The following packages and the function will be required or may come in handy.
library(readr)
library(dplyr)
library(forecast)
library(infotheo)
minmaxnormalise <- function(x){(x- min(x)) /(max(x)-min(x))}
The following exercises 1-4 will be based on US Candy production candy_production.csv data set from Kaggle https://www.kaggle.com/rtatman/us-candy-production-by-month. Variables are self explanatory however it is expected to do checks on the type of the data and using the suitable transformations if necessary. Here is a quick look of the candy data:
observation_date | production |
---|---|
1972-01-01 | 85.6945 |
1972-02-01 | 71.8200 |
1972-03-01 | 66.0229 |
1972-04-01 | 64.5645 |
1972-05-01 | 65.0100 |
1972-06-01 | 67.6467 |
Data Transformation: Use hist()
to
check the shape of the distribution of production variable in
candy
data set. Apply data transformation via mathematical
operations such as log base 10, log base e, square root and reciprocal
transformations. Apply BoxCox transformation. After you applied
transformations, use hist()
and check shape of the
distribution for each transformation.
Data Normalisation: Apply mean - centering and
scale by the standard deviations without centering to the production
variable in candy
data set. Use hist()
to
check the shape of the distribution for both normalisations you
applied.
z Score Standardisation and Min- Max Normalisation:
Apply z-score standardisation and min-max normalisation to the
production variable in candy
data set. Use
hist()
to check the shape of the distribution for both
transformations you applied.
Binning (a.k.a. Discretisation): Use equal
width (distance) binning and equal depth (frequency) binning to the
production variable in candy
data set. Check the head of
the first 15 observations for both transformations.
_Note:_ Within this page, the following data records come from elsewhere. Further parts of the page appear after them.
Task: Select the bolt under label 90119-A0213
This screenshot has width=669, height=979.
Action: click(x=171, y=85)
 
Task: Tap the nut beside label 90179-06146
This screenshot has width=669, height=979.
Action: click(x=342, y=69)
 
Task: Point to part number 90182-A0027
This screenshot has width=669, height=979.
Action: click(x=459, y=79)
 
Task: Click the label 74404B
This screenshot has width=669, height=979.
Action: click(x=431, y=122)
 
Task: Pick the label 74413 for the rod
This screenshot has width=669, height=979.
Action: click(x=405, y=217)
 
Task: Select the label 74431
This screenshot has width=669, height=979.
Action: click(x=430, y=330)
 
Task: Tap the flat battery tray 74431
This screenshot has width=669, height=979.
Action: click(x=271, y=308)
The following exercises 5-9 will be based on ozone.csv data set which is taken from http://rstatistics.net/wp-content/uploads/2015/09/ozone.csv containing 366 observations and 13 variables. Variables are self explanatory however it is expected to do checks on the type of the data and using the suitable transformations if necessary.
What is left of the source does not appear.